#### [TAREFA A REALIZAR]
Transcreva sem alterações o trecho do texto sobre o Clube de Ciclismo José Maria Nicolau que começa nas palavras "Através das suas" e termina após "planos de futuro.".

#### [TEXTO FORNECIDO]

Há 11 anos, surgia em Portugal o Clube de Ciclismo José Maria Nicolau pelas mãos de José Nicolau, neto do saudoso ciclista do Benfica vencedor de inúmeras etapas e duas Voltas a Portugal na década de 30. José Nicolau, também ele ciclista dos 9 aos 22 anos, acabaria por abandonar os pedais após 4 anos no amadorismo e sem contrato profissional à vista. Sem qualquer ressentimento, olhou em frente rumo a novos projectos. Contudo, o ciclismo estava enraizado na sua vida de tal forma que depressa se viu envolvido no labor de uma equipa do Cartaxo, passando a director desportivo das camadas jovens em 1989/90.



Através das suas palavras, viajamos pelo mundo do Clube José Maria Nicolau indo ao encontro das suas raízes, filosofia de vida, marcos mais importantes, atletas inesquecíveis, dissabores no percurso e planos de futuro.

#### [SECÇÃO DE DADOS]
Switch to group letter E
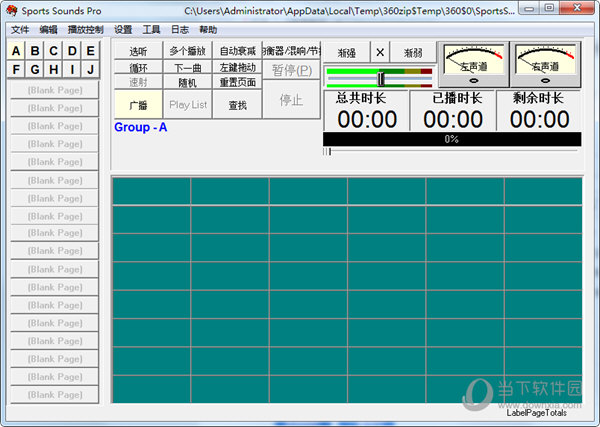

#### [RESULTADO ABAIXO]
Através das suas palavras, viajamos pelo mundo do Clube José Maria Nicolau indo ao encontro das suas raízes, filosofia de vida, marcos mais importantes, atletas inesquecíveis, dissabores no percurso e planos de futuro.